In Germany, there are signs of a tightening in the granting of real estate loans. Federal government plans to raise minimum equity requirements for borrowers. In concrete terms, at least 20 percent of the purchase price will have to be contributed as equity in the future. It means that in the future borrowers will have to bring more financial resources to get approved for a real estate loan.
The plan is welcomed by experts as it can help reduce the risk of a real estate bubble and a simultaneous overheating of the market. Recently, banks in Germany had increasingly granted real estate loans, even without sufficient equity capital of the customers. The result could be payment difficulties and losses, even foreclosures.
The new rule is also intended to help ensure that more consumers have long-term financial security. After all, if you don’t put enough equity into your loan, you run the risk of not being able to make the monthly payments and getting into financial trouble. The planned regulation is therefore an important protective mechanism for consumers, which can have a positive effect on financial stability in Germany.
It remains to be seen if and when the new regulation will come into force. Until then, real estate buyers and potential builders should already inform themselves about their financing options and, if necessary, build up reserves to meet the increased equity requirements.
Changes in the granting of real estate loans
The year 2021 will bring changes in the granting of real estate loans. A tightening is getting closer that matters to buyers and builders. From next year, they will have to show at least 20 percent equity for a property in order to obtain a loan for it. A high hurdle for many people who do not want to give up the dream of owning their own home.
But what does this tightening mean for the market?? On the one hand, it will mean that many people who previously received a loan for their property will no longer be able to obtain it in the future. On the other hand, it will lead to a decrease in purchasing power and a slower real estate market.
For banks, on the other hand, the tightening means more security. This is because the higher a customer’s equity, the lower the risk of default for the bank. This means that banks will favor certain customers and exclude others from the outset.
- Fewer loans for real estate
- Declining purchasing power
- Slower real estate market
- More security for banks
It remains to be seen how the tightening will affect the market. One fact is certain, however: for many people it will become more difficult to get a loan for their dream property.
Why is the granting of real estate loans being tightened??
Residential real estate is considered a stable investment in Germany and is very popular with investors. This popularity has led to a real estate boom in recent years, which has led to inflated prices and high demand for real estate loans. Legislation requires that, in order to prevent financial crises in the future, a higher level of equity must be contributed when real estate loans are granted.
The tightening in the granting of real estate loans is getting ever closer, with the minimum amount of equity required to rise to up to 20 percent. This requirement would mean that in the future significantly more equity must be included in the financing of real estate projects. For many investors, this could mean having to resort to another investment product.

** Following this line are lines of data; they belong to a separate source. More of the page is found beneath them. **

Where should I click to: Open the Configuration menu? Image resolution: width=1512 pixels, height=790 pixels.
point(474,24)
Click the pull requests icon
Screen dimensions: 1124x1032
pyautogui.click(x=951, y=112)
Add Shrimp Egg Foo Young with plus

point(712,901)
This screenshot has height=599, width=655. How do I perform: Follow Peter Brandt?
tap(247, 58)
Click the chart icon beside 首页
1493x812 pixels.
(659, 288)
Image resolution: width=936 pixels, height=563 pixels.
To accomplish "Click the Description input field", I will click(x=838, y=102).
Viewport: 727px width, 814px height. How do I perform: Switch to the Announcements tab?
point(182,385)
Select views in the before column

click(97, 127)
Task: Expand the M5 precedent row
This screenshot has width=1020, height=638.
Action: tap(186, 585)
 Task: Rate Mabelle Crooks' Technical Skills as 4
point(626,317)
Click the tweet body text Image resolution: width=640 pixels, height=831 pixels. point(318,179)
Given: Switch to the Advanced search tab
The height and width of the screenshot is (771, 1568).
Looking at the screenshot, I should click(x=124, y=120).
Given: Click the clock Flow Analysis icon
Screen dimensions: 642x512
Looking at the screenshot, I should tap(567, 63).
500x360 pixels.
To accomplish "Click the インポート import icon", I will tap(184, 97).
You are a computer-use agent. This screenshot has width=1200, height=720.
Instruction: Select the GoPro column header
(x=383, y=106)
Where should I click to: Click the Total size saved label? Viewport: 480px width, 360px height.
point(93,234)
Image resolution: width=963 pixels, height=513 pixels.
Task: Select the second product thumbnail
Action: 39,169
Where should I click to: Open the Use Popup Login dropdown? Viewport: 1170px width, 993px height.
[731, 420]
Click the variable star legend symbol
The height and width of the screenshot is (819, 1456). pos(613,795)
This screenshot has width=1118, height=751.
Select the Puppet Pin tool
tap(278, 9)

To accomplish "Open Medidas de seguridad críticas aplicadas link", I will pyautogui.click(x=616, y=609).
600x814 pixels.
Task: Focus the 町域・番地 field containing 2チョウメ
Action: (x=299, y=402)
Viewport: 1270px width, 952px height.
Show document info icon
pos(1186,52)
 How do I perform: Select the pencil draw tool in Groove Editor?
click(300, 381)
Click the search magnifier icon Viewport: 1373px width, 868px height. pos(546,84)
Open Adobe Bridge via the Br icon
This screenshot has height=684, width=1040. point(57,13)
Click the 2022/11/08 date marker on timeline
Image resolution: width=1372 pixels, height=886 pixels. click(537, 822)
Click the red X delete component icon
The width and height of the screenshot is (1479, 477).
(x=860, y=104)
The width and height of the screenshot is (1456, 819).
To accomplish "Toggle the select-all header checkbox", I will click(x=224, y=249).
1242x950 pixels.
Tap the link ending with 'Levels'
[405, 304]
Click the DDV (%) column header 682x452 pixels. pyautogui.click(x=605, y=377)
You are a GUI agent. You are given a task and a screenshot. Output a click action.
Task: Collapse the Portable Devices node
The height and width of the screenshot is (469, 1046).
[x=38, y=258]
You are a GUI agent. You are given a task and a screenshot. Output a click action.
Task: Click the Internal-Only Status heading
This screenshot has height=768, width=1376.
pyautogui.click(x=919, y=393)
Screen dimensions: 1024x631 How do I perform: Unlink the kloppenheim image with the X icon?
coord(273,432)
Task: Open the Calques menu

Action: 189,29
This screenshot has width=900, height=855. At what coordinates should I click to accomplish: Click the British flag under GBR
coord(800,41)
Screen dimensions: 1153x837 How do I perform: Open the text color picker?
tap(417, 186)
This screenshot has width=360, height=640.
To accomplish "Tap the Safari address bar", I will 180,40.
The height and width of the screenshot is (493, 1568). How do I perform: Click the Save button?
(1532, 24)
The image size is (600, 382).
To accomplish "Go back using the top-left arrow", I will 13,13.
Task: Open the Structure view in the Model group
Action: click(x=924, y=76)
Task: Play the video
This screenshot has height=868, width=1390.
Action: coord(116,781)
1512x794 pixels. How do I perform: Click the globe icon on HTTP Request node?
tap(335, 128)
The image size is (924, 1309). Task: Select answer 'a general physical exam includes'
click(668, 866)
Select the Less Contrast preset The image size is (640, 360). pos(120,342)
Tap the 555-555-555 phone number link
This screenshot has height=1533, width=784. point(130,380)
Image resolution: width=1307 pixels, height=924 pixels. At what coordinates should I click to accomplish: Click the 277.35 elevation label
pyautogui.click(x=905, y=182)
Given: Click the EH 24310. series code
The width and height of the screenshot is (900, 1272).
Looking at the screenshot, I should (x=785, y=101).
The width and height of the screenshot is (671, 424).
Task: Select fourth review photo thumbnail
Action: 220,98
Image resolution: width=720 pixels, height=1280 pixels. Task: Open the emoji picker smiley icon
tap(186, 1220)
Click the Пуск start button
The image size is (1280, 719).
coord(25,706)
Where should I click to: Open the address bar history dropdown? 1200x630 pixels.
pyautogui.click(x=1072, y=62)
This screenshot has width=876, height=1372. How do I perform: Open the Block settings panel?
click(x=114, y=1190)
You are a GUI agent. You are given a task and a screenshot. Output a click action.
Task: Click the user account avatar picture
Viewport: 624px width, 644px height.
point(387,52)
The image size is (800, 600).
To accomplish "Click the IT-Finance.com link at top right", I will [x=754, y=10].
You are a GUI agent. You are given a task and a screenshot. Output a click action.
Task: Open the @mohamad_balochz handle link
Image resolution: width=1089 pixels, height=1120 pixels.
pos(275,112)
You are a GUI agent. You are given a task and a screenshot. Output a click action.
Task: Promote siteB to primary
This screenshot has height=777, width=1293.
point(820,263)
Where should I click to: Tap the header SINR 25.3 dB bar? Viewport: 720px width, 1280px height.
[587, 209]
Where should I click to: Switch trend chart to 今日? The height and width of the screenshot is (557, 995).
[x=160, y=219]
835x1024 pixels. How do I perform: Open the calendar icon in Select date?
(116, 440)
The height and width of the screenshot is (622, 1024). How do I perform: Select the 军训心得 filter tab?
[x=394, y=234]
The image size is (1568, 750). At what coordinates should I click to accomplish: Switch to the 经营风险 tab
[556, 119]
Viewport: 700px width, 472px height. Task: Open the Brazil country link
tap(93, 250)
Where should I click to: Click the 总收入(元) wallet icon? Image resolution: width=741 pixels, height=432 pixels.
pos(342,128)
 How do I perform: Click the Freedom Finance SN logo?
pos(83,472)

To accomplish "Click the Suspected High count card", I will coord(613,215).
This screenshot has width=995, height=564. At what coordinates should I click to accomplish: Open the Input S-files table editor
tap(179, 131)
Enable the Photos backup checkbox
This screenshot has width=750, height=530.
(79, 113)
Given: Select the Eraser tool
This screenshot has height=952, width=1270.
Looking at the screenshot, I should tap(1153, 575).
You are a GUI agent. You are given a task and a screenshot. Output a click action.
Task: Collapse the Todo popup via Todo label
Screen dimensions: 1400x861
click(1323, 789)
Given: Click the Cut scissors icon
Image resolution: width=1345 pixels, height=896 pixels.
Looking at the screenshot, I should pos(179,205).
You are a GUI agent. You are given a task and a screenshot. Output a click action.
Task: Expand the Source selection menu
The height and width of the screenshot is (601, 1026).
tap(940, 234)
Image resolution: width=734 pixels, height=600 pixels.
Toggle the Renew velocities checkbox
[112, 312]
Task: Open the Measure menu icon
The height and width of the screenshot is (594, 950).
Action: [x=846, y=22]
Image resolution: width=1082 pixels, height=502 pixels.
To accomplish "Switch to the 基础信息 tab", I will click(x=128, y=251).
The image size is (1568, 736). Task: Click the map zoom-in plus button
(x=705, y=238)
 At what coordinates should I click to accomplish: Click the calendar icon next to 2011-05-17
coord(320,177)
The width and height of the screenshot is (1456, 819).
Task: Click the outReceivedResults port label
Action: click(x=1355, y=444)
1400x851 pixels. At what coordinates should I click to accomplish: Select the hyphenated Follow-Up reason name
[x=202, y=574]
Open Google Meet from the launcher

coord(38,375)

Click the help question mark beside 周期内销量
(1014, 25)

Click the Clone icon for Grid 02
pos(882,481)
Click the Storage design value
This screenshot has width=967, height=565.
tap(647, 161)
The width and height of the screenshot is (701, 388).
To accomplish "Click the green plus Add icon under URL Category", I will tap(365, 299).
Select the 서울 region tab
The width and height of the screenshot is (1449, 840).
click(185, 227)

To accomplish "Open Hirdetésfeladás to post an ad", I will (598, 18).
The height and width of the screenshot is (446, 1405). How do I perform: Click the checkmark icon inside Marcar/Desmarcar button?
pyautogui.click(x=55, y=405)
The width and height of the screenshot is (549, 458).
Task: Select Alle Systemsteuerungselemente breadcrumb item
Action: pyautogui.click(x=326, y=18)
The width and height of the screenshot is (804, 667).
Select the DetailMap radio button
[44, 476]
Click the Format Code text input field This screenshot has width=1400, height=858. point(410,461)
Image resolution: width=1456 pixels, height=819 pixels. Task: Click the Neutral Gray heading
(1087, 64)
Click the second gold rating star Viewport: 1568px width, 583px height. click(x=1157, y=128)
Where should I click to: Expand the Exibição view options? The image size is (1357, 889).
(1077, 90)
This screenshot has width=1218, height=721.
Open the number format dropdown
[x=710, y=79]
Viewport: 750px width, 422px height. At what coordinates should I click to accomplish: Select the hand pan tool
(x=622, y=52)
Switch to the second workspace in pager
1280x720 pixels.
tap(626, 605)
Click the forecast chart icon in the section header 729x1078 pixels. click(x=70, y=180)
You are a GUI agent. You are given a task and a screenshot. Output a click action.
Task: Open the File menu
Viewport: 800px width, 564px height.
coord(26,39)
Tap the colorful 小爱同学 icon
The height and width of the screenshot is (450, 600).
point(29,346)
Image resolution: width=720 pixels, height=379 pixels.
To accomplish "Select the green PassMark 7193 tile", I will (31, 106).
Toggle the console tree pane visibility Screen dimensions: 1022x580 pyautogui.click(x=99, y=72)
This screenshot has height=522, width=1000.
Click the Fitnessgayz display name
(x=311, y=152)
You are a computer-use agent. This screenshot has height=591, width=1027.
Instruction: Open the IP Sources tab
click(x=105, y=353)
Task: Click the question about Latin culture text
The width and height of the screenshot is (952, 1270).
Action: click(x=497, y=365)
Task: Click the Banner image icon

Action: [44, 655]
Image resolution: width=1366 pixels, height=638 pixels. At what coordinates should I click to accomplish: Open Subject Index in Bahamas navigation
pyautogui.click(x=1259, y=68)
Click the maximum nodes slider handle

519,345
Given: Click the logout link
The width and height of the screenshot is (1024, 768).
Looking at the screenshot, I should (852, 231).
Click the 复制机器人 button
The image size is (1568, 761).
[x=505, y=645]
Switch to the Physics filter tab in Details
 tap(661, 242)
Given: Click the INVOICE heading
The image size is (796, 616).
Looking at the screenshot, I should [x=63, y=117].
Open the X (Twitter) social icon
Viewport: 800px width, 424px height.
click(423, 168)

The higher requirements for real estate lending are intended to help increase the stability of the financial market and avoid financial crises if necessary. In addition, the tightening is intended to help prevent future real estate bubbles, as a higher equity ratio reduces the pressure on the real estate market and thus also reduces the risk that excessive prices will be paid for properties.
- Conclusion: The stricter requirements for granting real estate loans are an important step toward reducing the potential instability of the financial market. However, the tightening will also lead to many investors having to look for alternative investment products, as a higher equity ratio will be required when financing real estate.